[START READING PASSAGE]

Because of the above, we shall only demo the package’s API. Let us do that by fitting a multiple linear regression model for, again, weight as a function of arm and hip circumference:

X = body[:, [4, 5]]
y_true = body[:, 0]
import sklearn.linear_model
lm = sklearn.linear_model.LinearRegression(fit_intercept=True)
lm.fit(X, y_true)
lm.intercept_, lm.coef_
## LinearRegression()
## (-63.383425410947524, array([1.30457807, 0.8986582 ]))

In scikit-learn, once we construct an object representing the model to be fitted, the fit method will determine the optimal parameters. We have obtained exactly the same solution – it is the same method, after all.

Computing the predicted values can be done by means of the predict method. For example, we can calculate the coefficient of determination:

y_pred = lm.predict(X)
import sklearn.metrics
sklearn.metrics.r2_score(y_true, y_pred)
## 0.9243996585518783

This function is convenient, but do we remember the formula for the score? We should always do.

9.2.9. Ill-Conditioned Model Matrices (*)

Our approach to regression analysis relies on solving an optimisation problem (the method least squares). However, sometimes the “optimal” solution that the algorithm returns might have nothing to do with the true minimum. And this is despite the fact that we have the theoretical results (the objective is convex) stating that the solution is unique (there are methods in statistical learning where there might be multiple local minima – this is even more difficult; see Section 12.4.4). The problem stems from our using the computer’s finite-precision floating point arithmetic.

Let us fit a degree-4 polynomial to the life expectancy vs per capita GDP dataset.

X = world[:, [0]]**[0,1,2,3,4]
y_true = world[:, 1]
cs = dict()

We store the estimated model coefficients in a dictionary, because many methods will follow next. First, scipy:

res = scipy.linalg.lstsq(X, y_true)
cs["scipy_X"] = res[0]
## array([ 2.33103950e-16,  6.31514064e-12,  1.34162021e-07,
##        -2.33980973e-12,  1.03490968e-17])

If we drew the fitted polynomial (see the figure below), we would see that the fit is actually very very bad. The result returned by lstsq in this case is not at all optimal. It turns out that the fitting problem is very ill-conditioned (and it is not the algorithm’s fault): GDPs range from very small to very large ones, and taking the powers of 4 thereof results in numbers of ever greater range. Finding the least squares solution involves some matrix inverse (not necessarily directly) and such a matrix might be close to singular.

[END READING PASSAGE]
[START MATERIAL PROVIDED]

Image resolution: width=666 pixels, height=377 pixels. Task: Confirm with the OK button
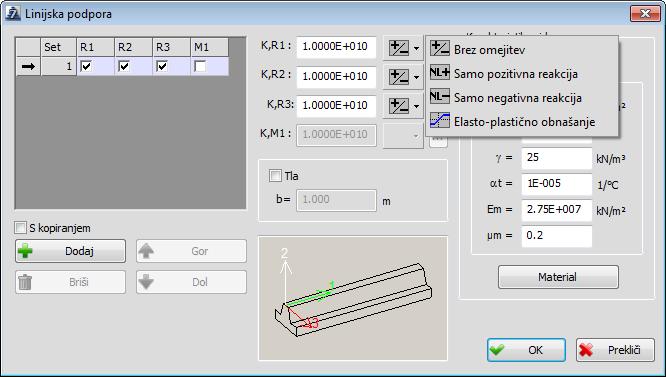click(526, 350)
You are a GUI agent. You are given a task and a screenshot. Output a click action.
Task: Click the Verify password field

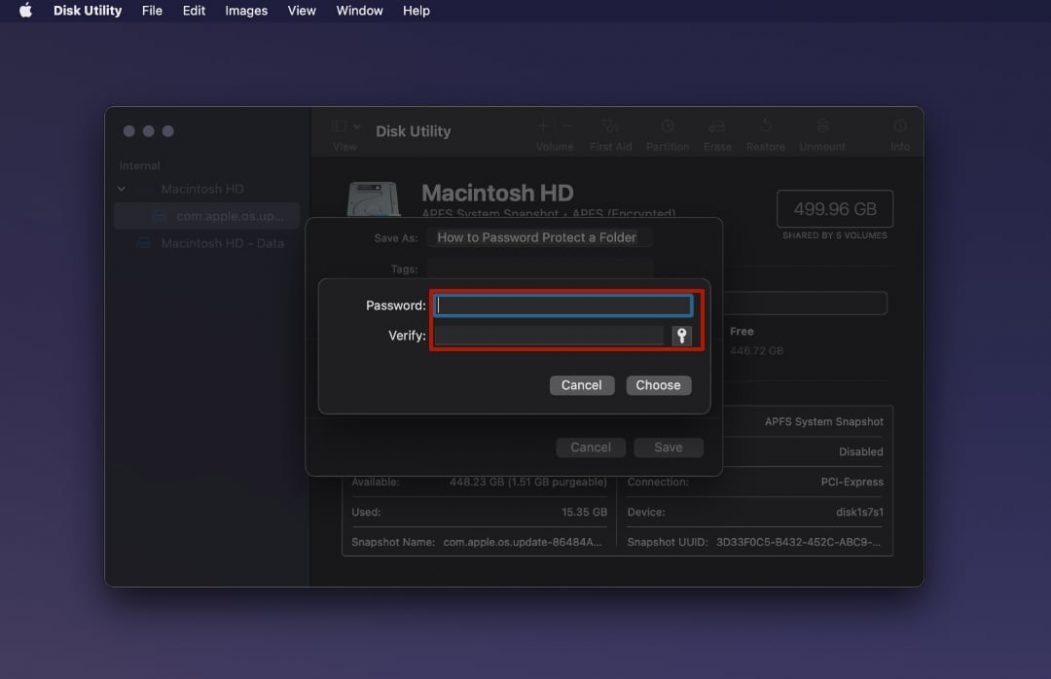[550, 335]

[END MATERIAL PROVIDED]

## [STATED GOAL 1]
According to the regression excerpt, which method in scikit-learn computes predicted values?
## [STATED GOAL 2]
Quote the regression excerpt word for word, from "X = world[:, [0]]**[0,1,2,3,4]" to "res = scipy.linalg.lstsq(X, y_true)".
The listing is not needed for any of this work.

## [TASK SOLUTION 1]
The predict method.

## [TASK SOLUTION 2]
X = world[:, [0]]**[0,1,2,3,4]
y_true = world[:, 1]
cs = dict()

We store the estimated model coefficients in a dictionary, because many methods will follow next. First, scipy:

res = scipy.linalg.lstsq(X, y_true)